GLOBAL – Imagine a world without wires. If you find it hard, just ask kids today. I often think about the time where I’ll be explaining to my kids (ages 7 and 5, now) that at one time, we had to plug our computers into the phoneline to access the internet, and even, at one point in my lifetime, we didn’t have an internet. Hard to believe that it’s only been around for less than half of my life. Worse still, that we used to have to sit in one place to make a phone call, typically, in our house. I saw that change when my Dad got a carphone in 1987 and thought that Hollywood had arrived in County Cork (weren’t carphones the things we saw in sci-fi movies?). Connectivity sure has come a long way.
The topic of this week’s Design by Community project is one of the more geeky ones we’re covering. Let’s be fair, do regular folk really care what standard their WiFi complies with? They just want it to comply, right? I know I do. And I want it to be smarter. Not just to be compatible, but to connect automatically, without me intervening. To switch WiFi off when I don’t need it – my device should be doing all this without my intervention. And we should have open standards for everything, so everything just works. Without effort.
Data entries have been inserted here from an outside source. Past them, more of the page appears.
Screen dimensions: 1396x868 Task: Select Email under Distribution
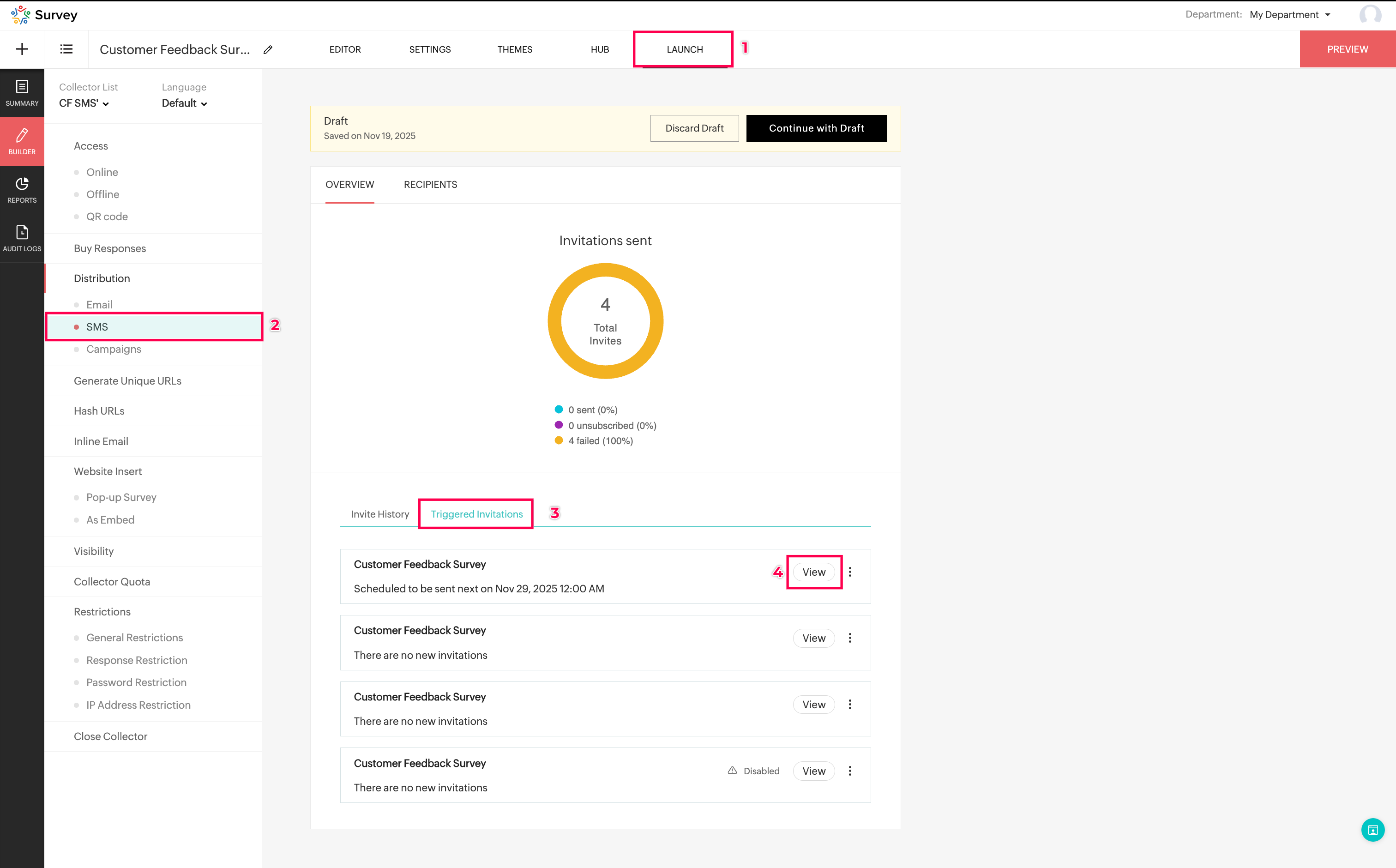[x=99, y=304]
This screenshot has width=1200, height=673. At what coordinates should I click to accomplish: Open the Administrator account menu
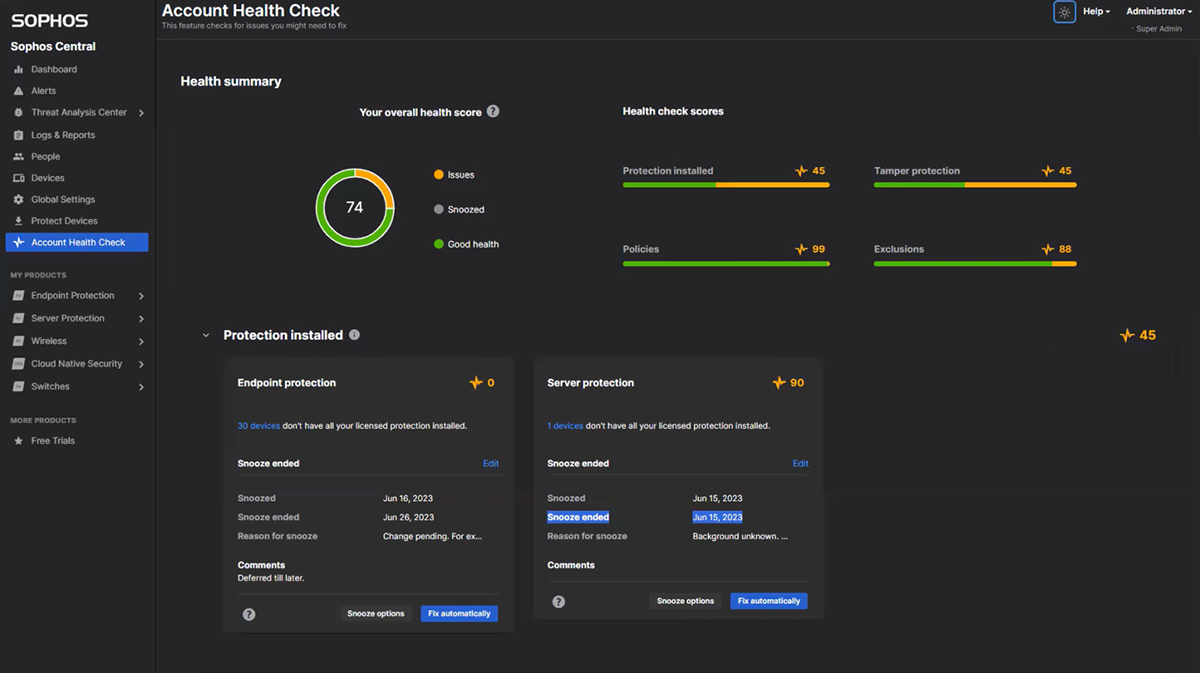pyautogui.click(x=1157, y=11)
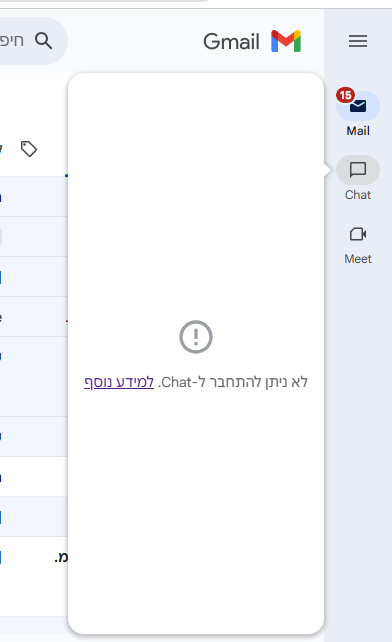Image resolution: width=392 pixels, height=642 pixels.
Task: Select the Chat label in sidebar
Action: (358, 195)
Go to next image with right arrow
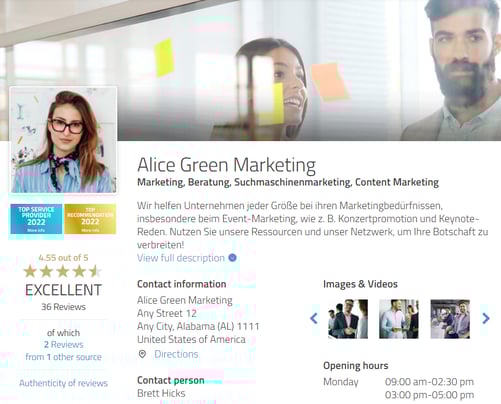 (x=486, y=318)
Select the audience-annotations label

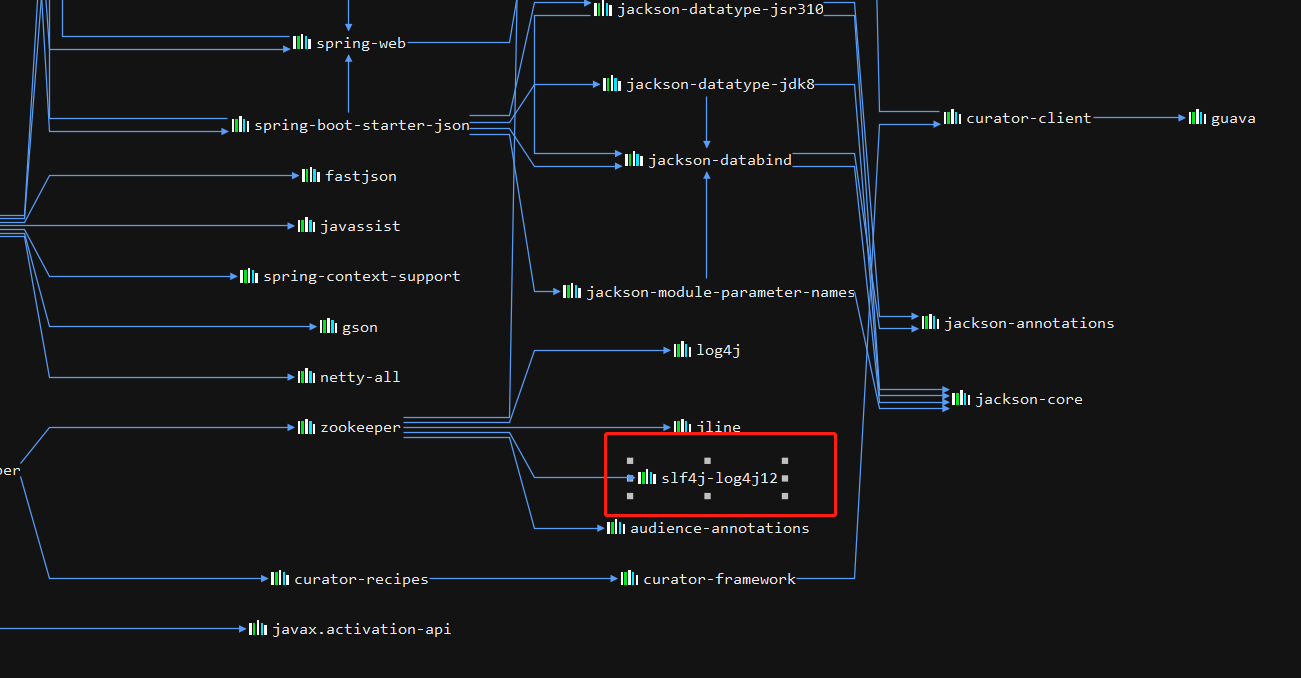719,528
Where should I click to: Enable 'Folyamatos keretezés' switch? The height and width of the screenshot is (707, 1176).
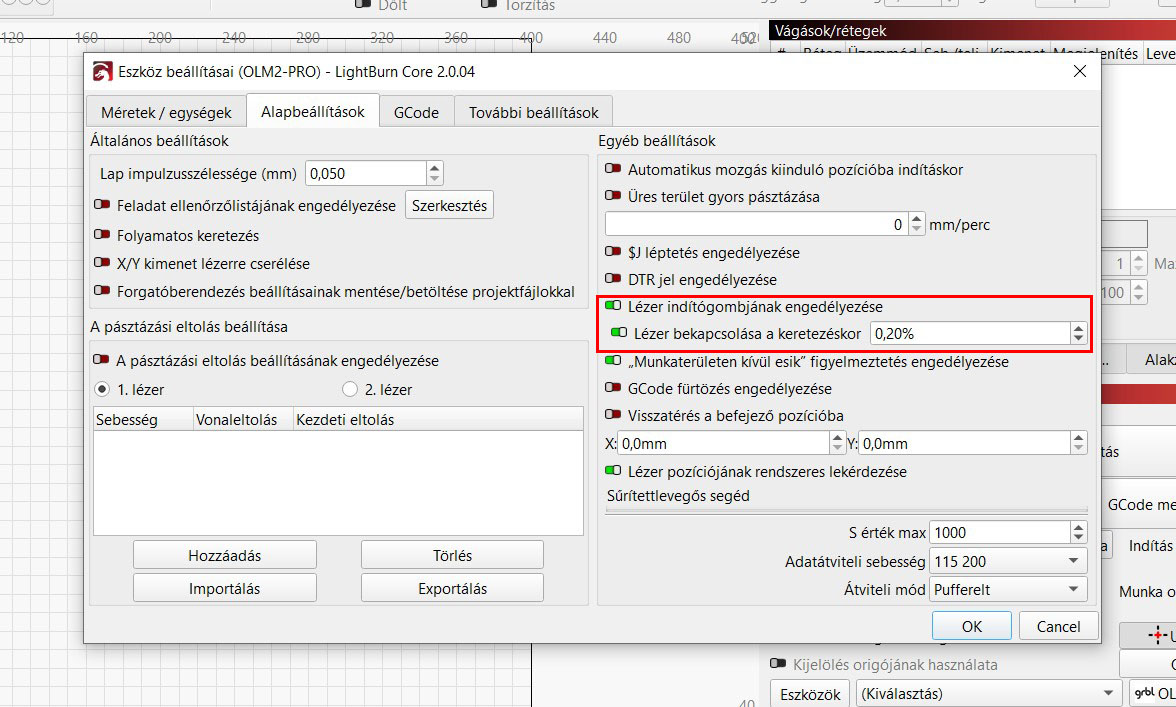(x=102, y=236)
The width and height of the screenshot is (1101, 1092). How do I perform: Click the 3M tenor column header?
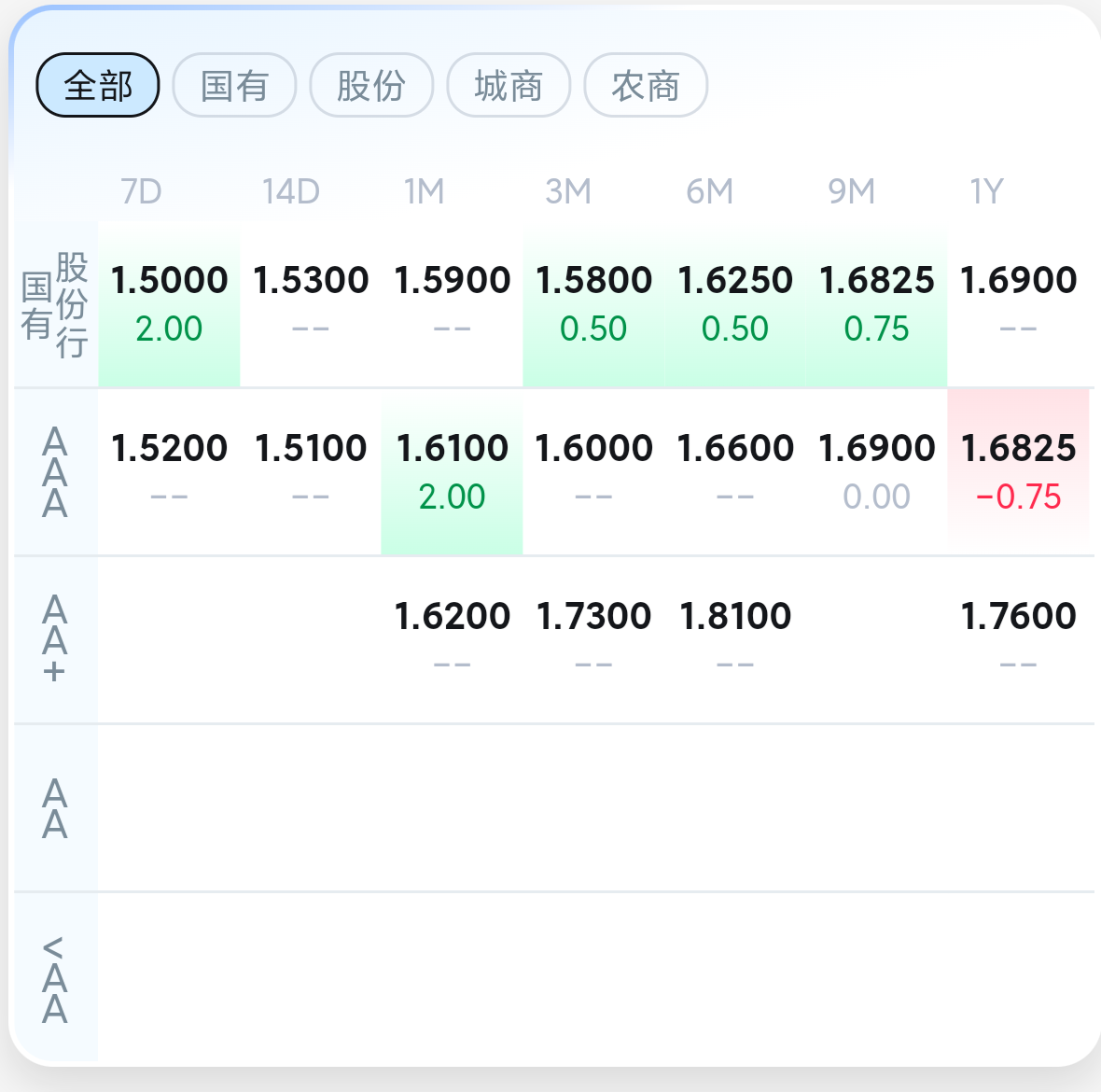pos(567,191)
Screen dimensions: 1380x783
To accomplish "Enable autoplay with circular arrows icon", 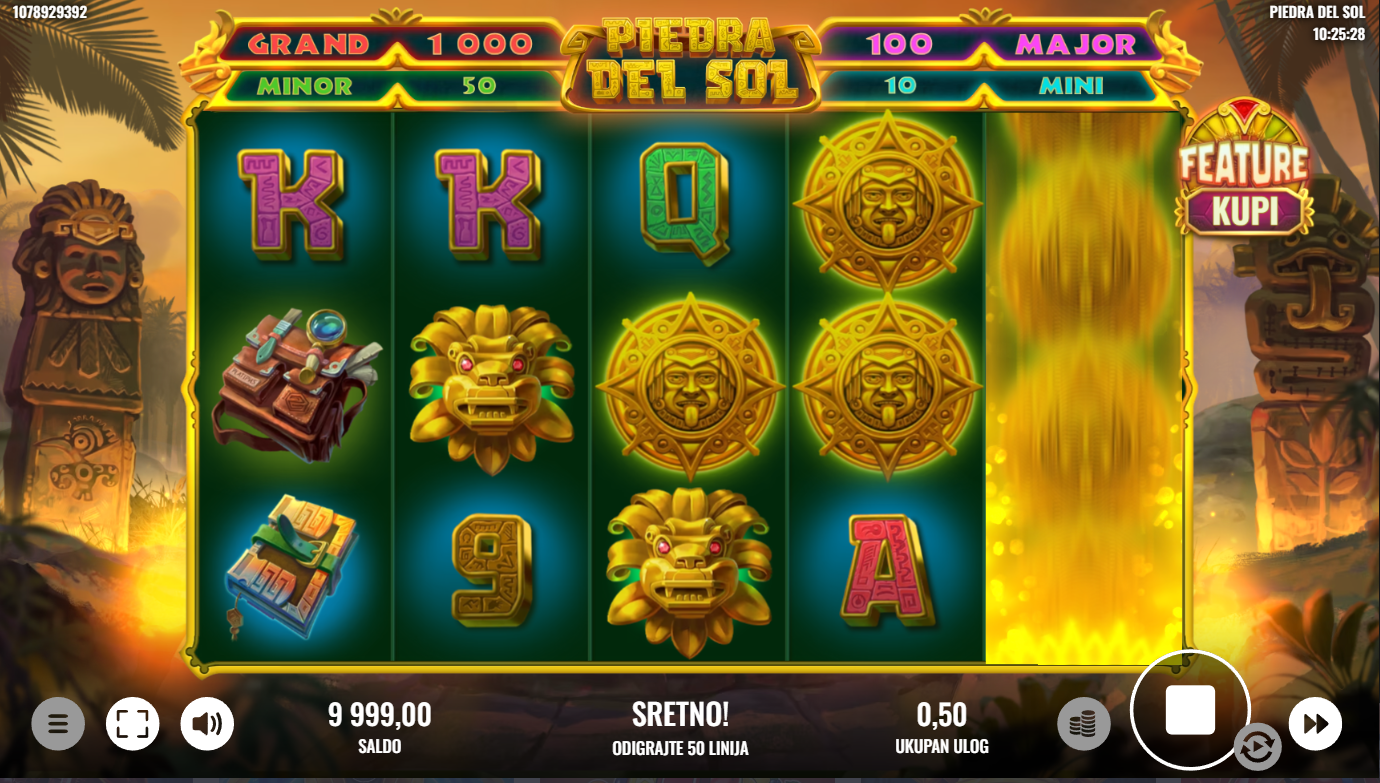I will click(1256, 746).
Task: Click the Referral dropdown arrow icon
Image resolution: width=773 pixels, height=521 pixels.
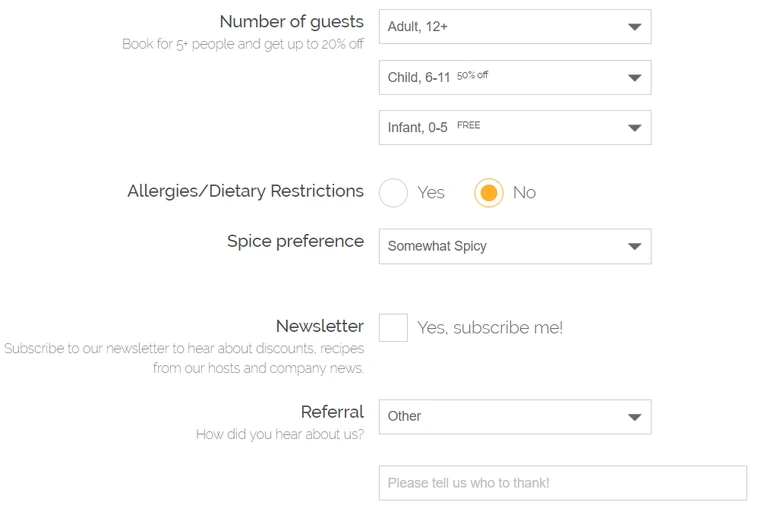Action: 634,417
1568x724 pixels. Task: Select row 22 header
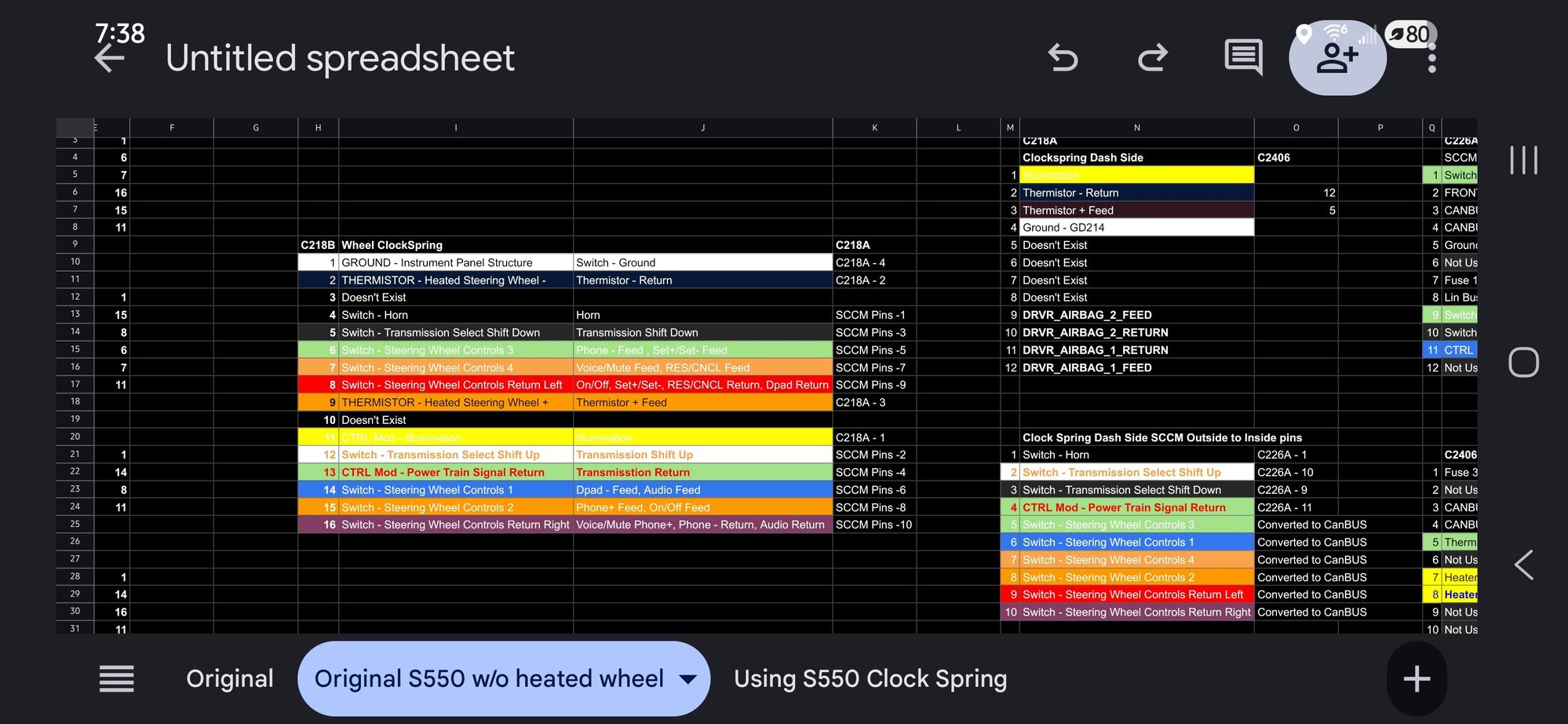click(74, 472)
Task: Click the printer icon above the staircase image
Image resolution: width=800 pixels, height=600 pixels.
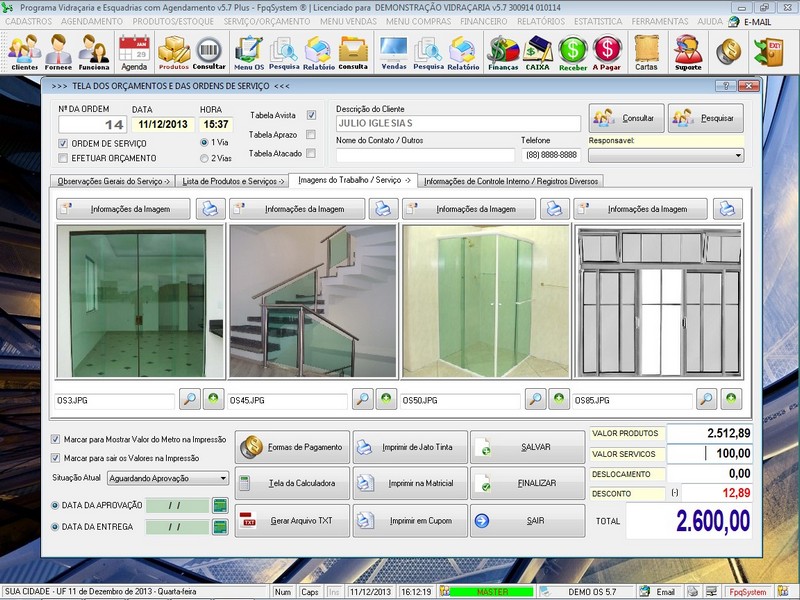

If that were the case, and we lived in a world where there was reasonable reliance, and always available access (whether at home, in the office, or out and about) to the cloud, would we then no longer need to worry about things like USB? After all, if our content is floating seamlessly between the cloud and our device, then surely our other devices (namely TV, desktop and laptop) should be in the same boat (answer to that is most likely yes, if they’re all running MeeGo!). Why do I need to plug my phone in to move content around then?
Earlier this week we saw Mikko Uusitalo, a principle researcher at Nokia Research Centre told us about what his dream device would contain. He wants it to not be there, but to just help him. Going beyond what our devices do right now (make calls, take pictures, help us find our way) his dream device throws connectivity right out of the realm of WiFi standards into a world of much greater sophistication. His dream device would connect with his house or office, to let him in. It’d be his passport, his wallet and act as the token to enable a raft of different aspects of his life happen.
It’s like connectivity on steroids.
If we think we’ve already come a long way when it comes to getting and staying connected, Mikko’s ideas tell us that we’re only scratching the surface. Right now we’re connecting things wirelessly which previously used a piece of cable. In the future we’re talking about connecting things which right now aren’t even connected. Am I the only one who finds that insanely exciting?